WHAT THE TASK REQUIRES. Could you copy out all of the records below exactly, leaving out every picture?

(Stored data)
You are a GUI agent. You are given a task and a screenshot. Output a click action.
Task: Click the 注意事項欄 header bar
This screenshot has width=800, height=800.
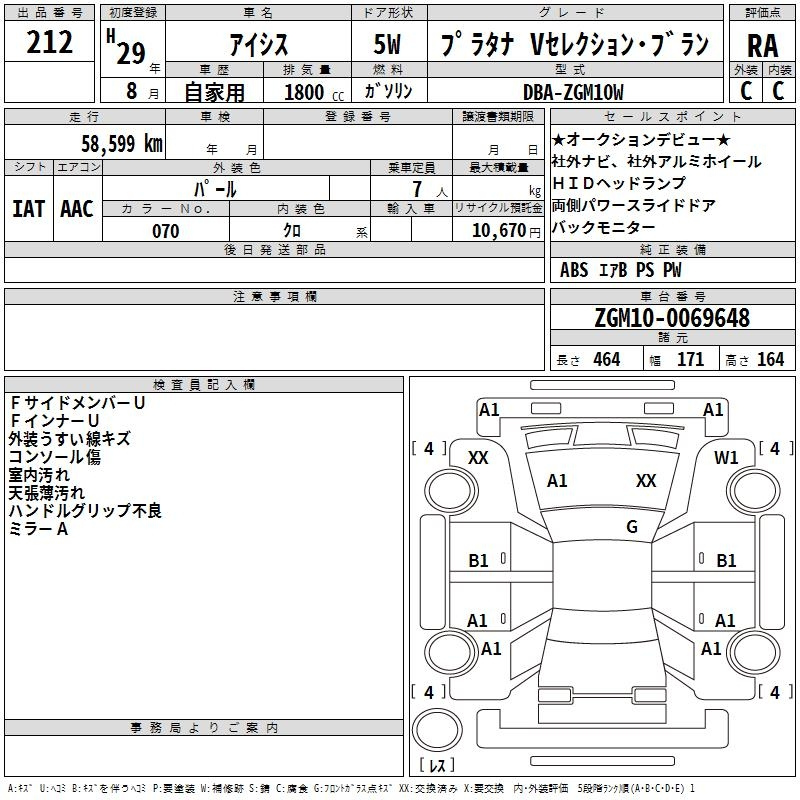(x=274, y=296)
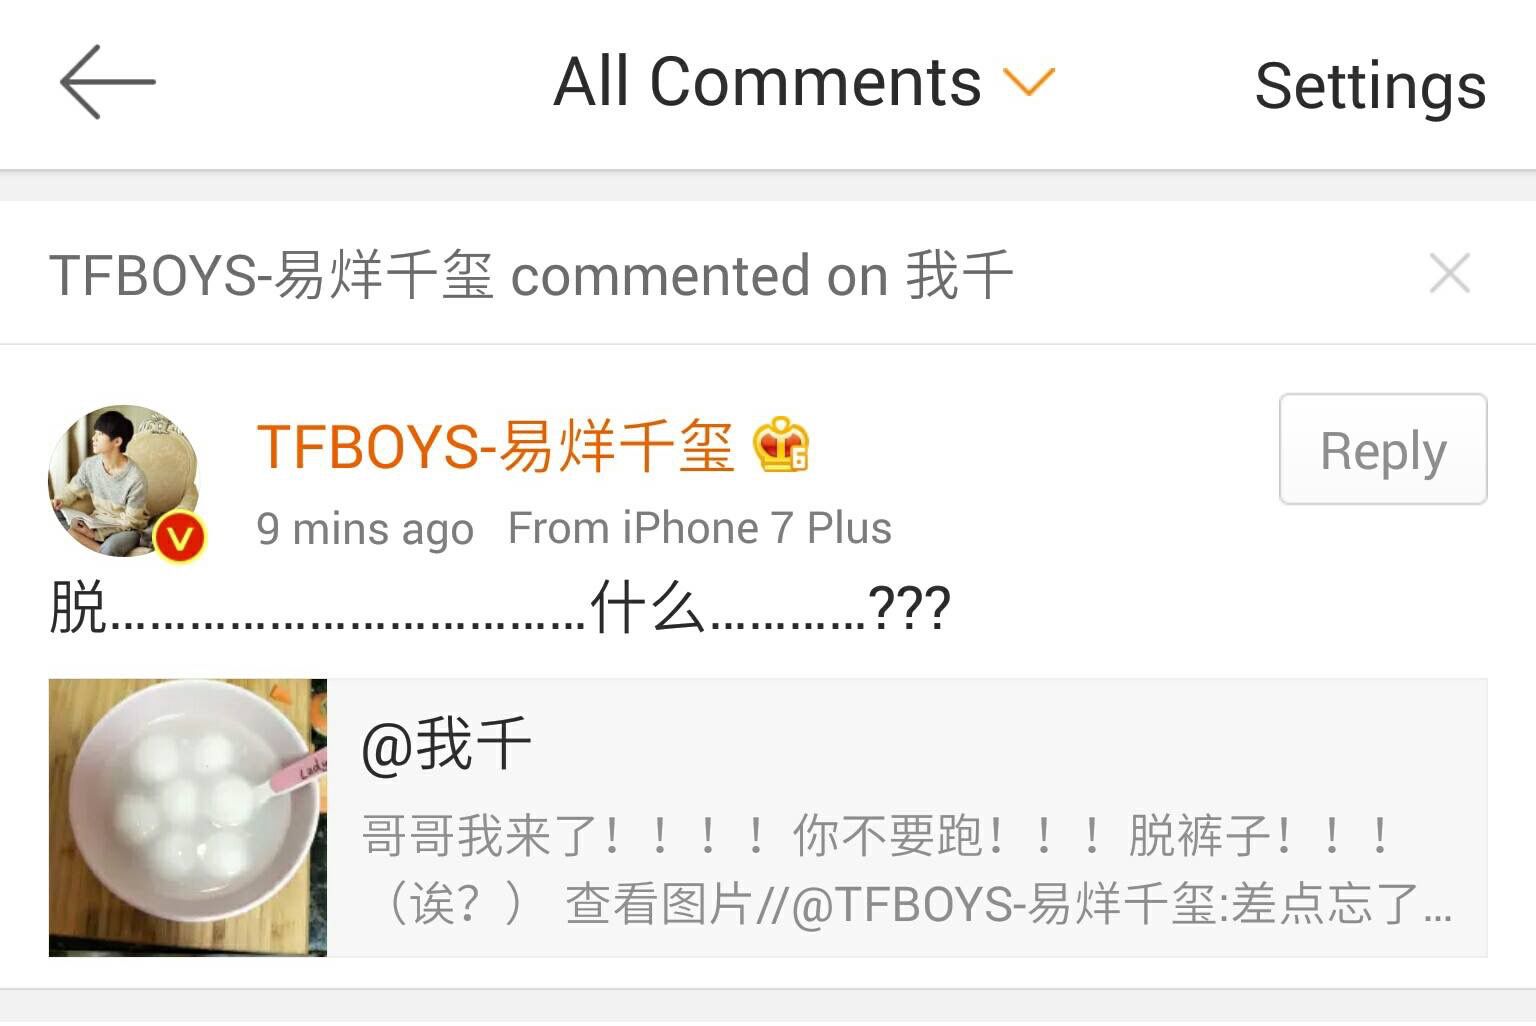
Task: Open the @TFBOYS-易烊千玺 mention in quoted text
Action: [x=1003, y=904]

RESPONSE TO THIS TASK.
You are a GUI agent. You are given a task and a screenshot. Output a click action.
Task: Click the 注意事項欄 header bar
This screenshot has width=800, height=800.
(x=274, y=296)
Task: Open the @TFBOYS-易烊千玺 mention in quoted text
Action: [x=1003, y=904]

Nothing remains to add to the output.